The total settlement was $25 billion and each state’s portion was decided by a formula based on population size and foreclosure numbers. Bullock was one of 49 state attorney generals to join the settlement.
“Wall Street and the so-called ‘too big to fail’ banks have a lot to answer for,” Bullock said. “Their greed and their rampant abuse of our financial system have hurt millions of people – including some homeowners here in Flathead County and throughout Montana.”
The program aims to make it easier for struggling homeowners to find assistance by partnering Bullock’s office with housing specialists across the state. A “one-stop” online resource called “Keep My Montana Home” has been established.
Bullock said the program will achieve its goals in three primary ways: by spreading the word to Montanans facing possible foreclosures about where they can get assistance; hiring housing counselors and lawyers; and monitoring to make sure banks are living up to their end of the settlement.
Homeowners will be put in touch with housing specialists to survey their options for mortgage relief, such as refinancing and other loan modifications. Kalispell Mayor Tammi Fisher has lent her support to the program.
The plan directs $3 million to NeighborWorks, a Montana Board of Housing program, which will collaborate with the Office of Consumer Protection and service providers to offer one-on-one housing counseling services. The money will be used to hire and staff counselors.
Kalispell will have two staffed housing counselors from Rural Dynamics, which is a “certified consumer credit counseling agency.” The counselors won’t have an office until Sept. 1 but will be available over the phone until then. Rural Dynamics used to have an office in Kalispell until last year.
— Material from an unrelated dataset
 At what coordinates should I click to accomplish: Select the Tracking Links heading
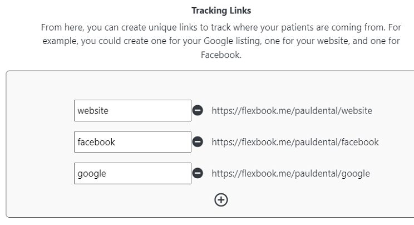pyautogui.click(x=221, y=11)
“For us it’s an amazing opportunity to turn around and reopen an office here,” Jacobson said.
Almost another $1 million will be directed to the Montana Legal Services Association to provide free legal advice and representation to some homeowners facing foreclosure. Other dollars will go into the state’s general fund.
Money will be retained for ongoing enforcement by Bullock’s office to prevent and prosecute fraud, monitor the settlement and work with lenders to “ensure that Montanans are getting the relief they deserve.”
“By directing the bulk of the settlement funds to additional, on-the-ground housing counselors across Montana,” Bullock said, “we will be able to reach as many struggling homeowners as possible, as quickly as possible, so we can help them keep their homes.”